Hantavirus: origine, diffusione e scenari futuri secondo la comunità scientifica
Negli ultimi mesi il termine “hantavirus” è tornato al centro dell’attenzione internazionale dopo alcuni focolai registrati tra Sud America, Europa e navi da crociera. Sebbene molti abbiano paragonato il virus al COVID-19, gli esperti invitano alla cautela: l’hantavirus è conosciuto da decenni e, almeno secondo le attuali evidenze scientifiche, non presenta la stessa capacità di diffusione pandemica.
Gli hantavirus sono una famiglia di virus trasmessi principalmente dai roditori. Il nome deriva dal fiume Hantan, in Corea del Sud, dove il virus venne identificato negli anni Settanta dopo alcuni casi tra soldati durante la guerra di Corea. Da allora gli scienziati hanno scoperto numerose varianti diffuse in Asia, Europa e Americhe. La trasmissione avviene soprattutto attraverso il contatto con urine, saliva o escrementi di roditori infetti. In pratica, una persona può infettarsi respirando particelle contaminate presenti in ambienti chiusi o poco ventilati, come cantine, capanni o magazzini infestati dai topi. Secondo il CDC, nella maggior parte dei casi non esiste una trasmissione efficiente da uomo a uomo. L’unica eccezione nota è il cosiddetto “virus Andes”, osservato soprattutto in Argentina e Cile.

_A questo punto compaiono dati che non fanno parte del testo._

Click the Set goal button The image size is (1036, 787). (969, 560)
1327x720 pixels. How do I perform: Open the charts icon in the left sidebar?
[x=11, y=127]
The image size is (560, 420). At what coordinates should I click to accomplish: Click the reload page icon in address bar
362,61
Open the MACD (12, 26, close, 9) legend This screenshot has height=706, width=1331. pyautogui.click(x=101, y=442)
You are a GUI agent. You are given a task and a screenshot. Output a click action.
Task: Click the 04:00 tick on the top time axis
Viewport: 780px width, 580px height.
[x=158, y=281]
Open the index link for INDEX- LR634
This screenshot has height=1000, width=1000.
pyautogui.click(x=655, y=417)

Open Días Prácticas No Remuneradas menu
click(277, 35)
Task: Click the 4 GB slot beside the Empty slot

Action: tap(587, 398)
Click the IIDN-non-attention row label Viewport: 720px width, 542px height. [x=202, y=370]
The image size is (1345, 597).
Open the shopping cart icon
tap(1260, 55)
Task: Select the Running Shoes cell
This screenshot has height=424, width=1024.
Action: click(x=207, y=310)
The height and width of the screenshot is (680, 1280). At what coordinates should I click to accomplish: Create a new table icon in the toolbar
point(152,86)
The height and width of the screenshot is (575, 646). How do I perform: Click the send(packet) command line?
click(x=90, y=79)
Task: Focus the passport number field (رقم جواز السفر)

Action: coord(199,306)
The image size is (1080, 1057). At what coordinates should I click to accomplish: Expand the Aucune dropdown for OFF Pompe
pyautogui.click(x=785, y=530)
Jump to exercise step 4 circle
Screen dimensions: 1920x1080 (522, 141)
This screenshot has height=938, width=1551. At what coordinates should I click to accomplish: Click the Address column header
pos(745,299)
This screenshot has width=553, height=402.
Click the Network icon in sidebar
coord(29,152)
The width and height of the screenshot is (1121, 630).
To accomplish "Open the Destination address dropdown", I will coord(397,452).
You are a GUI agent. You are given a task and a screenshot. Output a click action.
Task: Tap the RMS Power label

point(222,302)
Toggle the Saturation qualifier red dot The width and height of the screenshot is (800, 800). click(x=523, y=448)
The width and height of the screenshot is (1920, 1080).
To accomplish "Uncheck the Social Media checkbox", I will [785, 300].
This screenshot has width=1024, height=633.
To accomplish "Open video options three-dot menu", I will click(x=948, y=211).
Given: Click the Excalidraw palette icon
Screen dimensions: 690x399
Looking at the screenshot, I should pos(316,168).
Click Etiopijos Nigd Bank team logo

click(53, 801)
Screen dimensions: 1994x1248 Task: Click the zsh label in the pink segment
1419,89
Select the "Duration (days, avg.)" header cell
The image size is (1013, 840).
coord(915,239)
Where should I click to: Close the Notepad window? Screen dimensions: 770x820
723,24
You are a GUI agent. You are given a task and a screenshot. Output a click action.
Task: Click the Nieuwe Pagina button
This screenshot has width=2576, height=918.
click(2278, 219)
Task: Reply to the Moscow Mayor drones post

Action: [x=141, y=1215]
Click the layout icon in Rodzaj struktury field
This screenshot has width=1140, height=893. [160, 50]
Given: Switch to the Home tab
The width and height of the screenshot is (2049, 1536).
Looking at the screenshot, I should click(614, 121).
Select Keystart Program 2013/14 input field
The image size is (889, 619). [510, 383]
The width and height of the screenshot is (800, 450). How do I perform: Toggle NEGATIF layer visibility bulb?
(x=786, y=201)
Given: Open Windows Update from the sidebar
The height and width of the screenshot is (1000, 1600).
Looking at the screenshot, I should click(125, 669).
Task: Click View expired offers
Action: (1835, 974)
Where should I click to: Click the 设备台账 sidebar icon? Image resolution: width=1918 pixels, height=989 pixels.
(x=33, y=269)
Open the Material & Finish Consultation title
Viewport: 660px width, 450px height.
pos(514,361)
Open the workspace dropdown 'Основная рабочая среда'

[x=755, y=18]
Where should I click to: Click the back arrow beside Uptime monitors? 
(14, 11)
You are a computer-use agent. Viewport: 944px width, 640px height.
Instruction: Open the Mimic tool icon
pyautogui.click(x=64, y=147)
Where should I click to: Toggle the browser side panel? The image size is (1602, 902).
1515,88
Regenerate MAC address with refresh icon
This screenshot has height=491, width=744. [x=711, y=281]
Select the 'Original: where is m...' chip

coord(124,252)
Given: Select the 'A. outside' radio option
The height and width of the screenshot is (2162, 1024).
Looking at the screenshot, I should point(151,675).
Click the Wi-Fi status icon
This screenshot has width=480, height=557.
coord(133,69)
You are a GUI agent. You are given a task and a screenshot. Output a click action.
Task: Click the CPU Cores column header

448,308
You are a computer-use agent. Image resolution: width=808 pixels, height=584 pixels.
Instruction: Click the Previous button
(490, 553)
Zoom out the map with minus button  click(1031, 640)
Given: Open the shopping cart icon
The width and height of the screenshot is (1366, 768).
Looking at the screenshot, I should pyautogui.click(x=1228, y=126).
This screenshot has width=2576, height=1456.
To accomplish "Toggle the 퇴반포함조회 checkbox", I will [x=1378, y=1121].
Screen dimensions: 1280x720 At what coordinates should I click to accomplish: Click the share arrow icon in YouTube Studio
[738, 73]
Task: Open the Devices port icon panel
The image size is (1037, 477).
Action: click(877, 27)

Le forme cliniche più gravi possono provocare insufficienza respiratoria o renale. Nelle Americhe il virus può causare la “sindrome cardiopolmonare da hantavirus”, con una mortalità che in alcuni casi arriva al 40-50%. In Europa e Asia prevale invece una forma emorragica che colpisce i reni. Secondo l’Organizzazione Mondiale della Sanità, il numero globale di infezioni varia da circa 10.000 a oltre 100.000 casi l’anno, soprattutto in Asia orientale. In Europa vengono registrati migliaia di casi annuali, mentre nelle Americhe i numeri sono più contenuti ma spesso più letali.
Negli ultimi giorni l’attenzione mediatica si è concentrata su un focolaio legato a una nave da crociera, dove alcuni passeggeri hanno contratto il virus Andes. L’OMS ha definito il rischio globale “basso”, pur monitorando attentamente l’evoluzione del cluster. Gli scienziati, tuttavia, sottolineano differenze fondamentali rispetto al coronavirus SARS-CoV-2. Tedros Adhanom Ghebreyesus, direttore generale dell’OMS, ha ricordato che l’hantavirus non è un agente nuovo, viene studiato da molti anni e richiede generalmente contatti ravvicinati e prolungati per trasmettersi tra esseri umani.
Molti virologi ritengono quindi improbabile uno scenario pandemico globale. Anche diverse discussioni scientifiche e accademiche online convergono sull’idea che il virus rappresenti soprattutto un rischio localizzato, collegato alla presenza di roditori e a specifiche condizioni ambientali.
Un aspetto che preoccupa maggiormente i ricercatori riguarda invece il cambiamento climatico. Alcuni studi citati dall’OMS collegano l’aumento dei roditori a eventi climatici estremi, piogge abbondanti e variazioni degli ecosistemi. Più roditori significa maggior probabilità di contatto con l’uomo e quindi maggior rischio di focolai.
Per il futuro, gli esperti prevedono un rafforzamento della sorveglianza epidemiologica e dei sistemi di monitoraggio “One Health”, cioè integrati tra salute umana, animale e ambientale. L’OMS insiste inoltre sulla necessità di diagnosi rapide, isolamento dei casi sospetti e prevenzione negli ambienti a rischio.
L’hantavirus resta una malattia seria e potenzialmente mortale, ma la comunità scientifica non considera realistico, allo stato attuale, uno scenario simile alla pandemia di COVID-19. Il vero rischio, secondo molti esperti, non è tanto una diffusione globale incontrollata, quanto la comparsa di focolai locali favoriti da cambiamenti climatici, urbanizzazione e aumento del contatto tra esseri umani e fauna selvatica.